US EQUITIES returned a significant portion of Tuesday's gains after concerns regarding the seemingly unstoppable rise in US government bond yields spurred a move away from riskier assets. The market expressed concern that the economic recovery could stall as businesses and consumers could face higher borrowing costs. The seemingly unending supply of government debt coming onto the market place spooked investors, despite the positive reception of Tuesday's and Wednesday's Treasury auctions and a near record jump in consumer confidence. Like most commodities though, in the end it essentially boils down to the notion of supply and demand. The market appeared to be looking ahead and noted a point in the future where inflation and the lure of higher yielding alternative investments will overcome the government's ability to support a low lending rate environment.
The decline was broad based with manufacturing, retail, and technology stocks falling on fears that the thaw in the credit freeze may slow as rates increase. Trading was relatively light. General Motors also weighted heavily on equity sentiment, despite its near nonexistence market cap. The “carmaker?” failed to reach an agreement with its bondholders, suggesting that declaration of bankruptcy is only days away. Equity markets are likely to enter a period of uncertainty this week as concerns regarding the employment picture will take center stage again when the government reports on May unemployment figures and nonfarm payrolls.

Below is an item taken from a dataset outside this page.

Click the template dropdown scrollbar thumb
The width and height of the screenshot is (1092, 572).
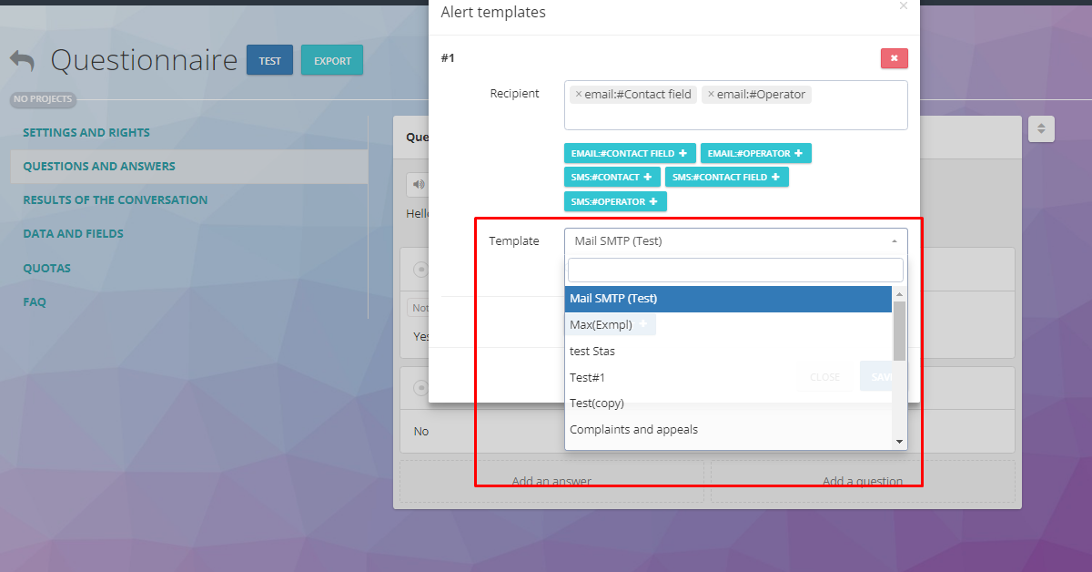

Technically, June Dow Futures continue to range trade, closing slightly above a key support of 8260. The market continues to range trade without much clear direction. A break through support should set up a test of the 8090 level. Market is offering conflicting signals, as slightly higher lows compete with a pattern development that offers more support levels on the downside to retrace to before trying to renew a longer term bull market. Resistance for the contract sets up at 8575.